Exercise
Rewrite the listing below with "radio button" swapped for "option button" and nothing else changed. Omit the pictures.
▼
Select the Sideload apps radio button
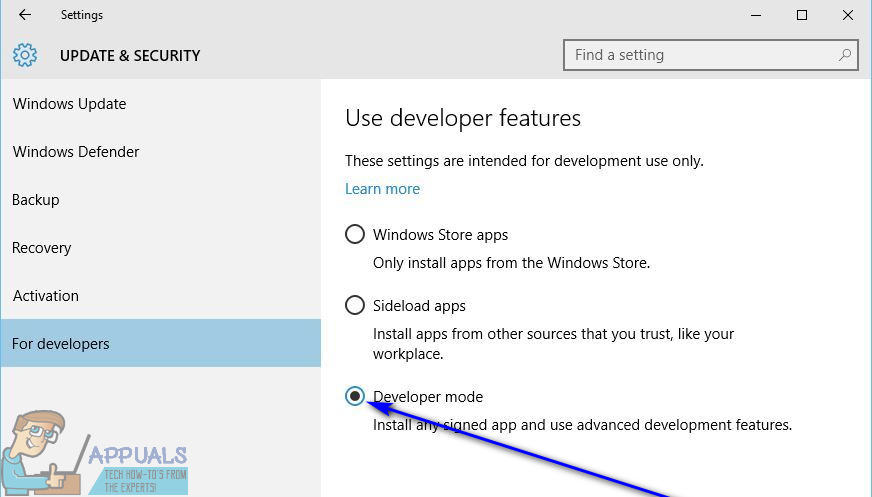Image resolution: width=872 pixels, height=497 pixels. point(354,306)
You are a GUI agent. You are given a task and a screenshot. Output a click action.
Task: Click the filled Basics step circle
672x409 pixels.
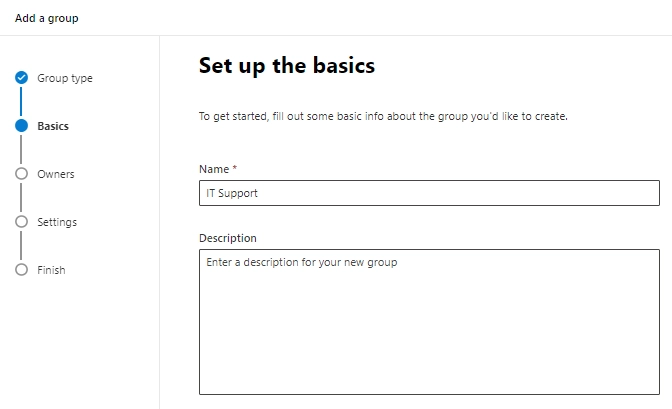(21, 126)
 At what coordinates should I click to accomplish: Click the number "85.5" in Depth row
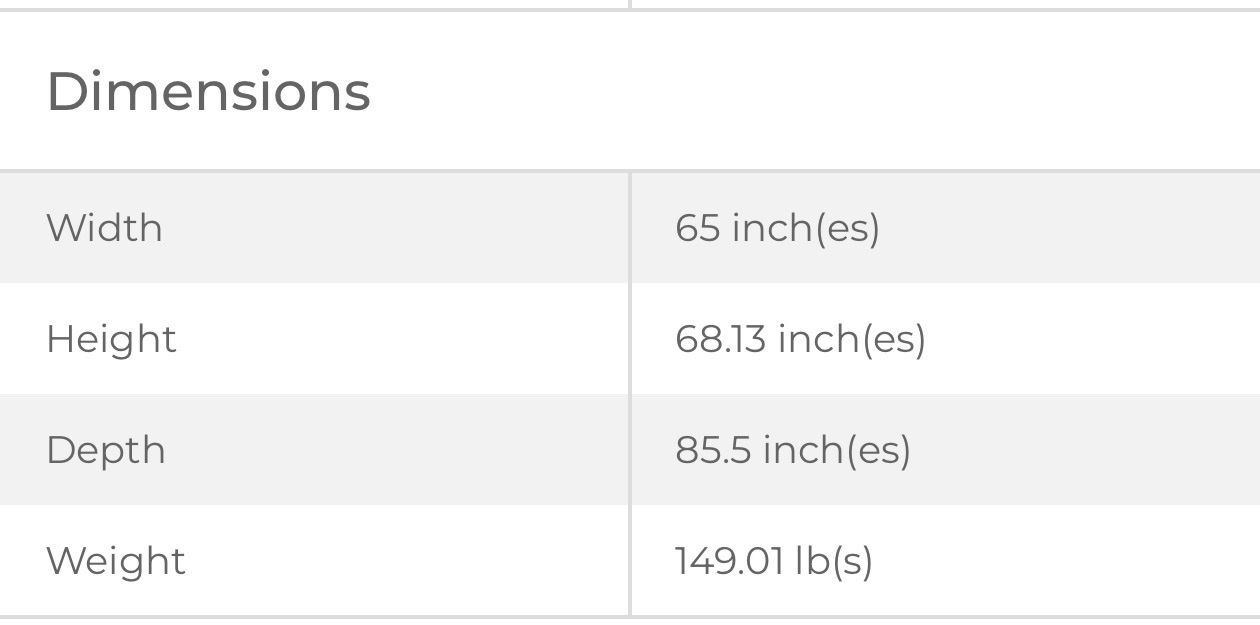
▲
Output of the task
Select the Sideload apps option button
Image resolution: width=872 pixels, height=497 pixels. point(354,306)
You are a GUI agent. You are given a task and a screenshot. Output a click action.
Task: Click the filled Basics step circle
672x409 pixels.
(21, 126)
 At what coordinates should I click to accomplish: Click the number "85.5" in Depth row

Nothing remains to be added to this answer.